Some financial commentators have speculated that the ruble's plunge — it has dropped 44 percent against the dollar so far this year — will lead the Central Bank of Russia to sell some of its gold reserves and use the proceeds to buoy its currency.
But don't hold your breath, says Adrian Ash, head of research at online gold market BullionVault.com.
Thus far this year, Russia's central bank has actually represented the world’s largest acquirer of gold, he notes, pushing its holdings to 1,188 metric tons, its largest horde in 100 years. Those reserves are worth more than $45 billion at the current gold price of $1,196 an ounce.

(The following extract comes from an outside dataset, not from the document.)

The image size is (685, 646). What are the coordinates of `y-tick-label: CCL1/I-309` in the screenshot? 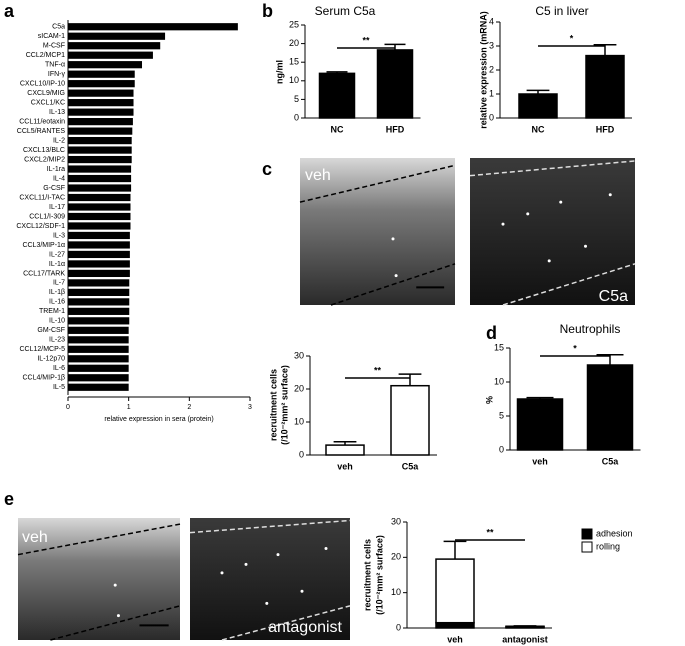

"In reality, the CBR was still adding gold in November, and the odds are very slim that it will dare sell any gold yet, much less report it to the world,"
Ash writes on Forbes.com.
"First because there is another state-owned stockpile of precious metals to get through first, palladium. Second because even cold cash is unlikely to trump the political value of Russia’s gold reserves."
Other experts agree with Ash.
"I cannot imagine at all that Russia has sold gold or would sell gold, unless its foreign-exchange reserve are depleted," Carsten Fritsch, an analyst at Commerzbank,
told Bloomberg.
"Gold is the final bullet, because gold is a store of value and outside of the dollar system and not subject to sanctions."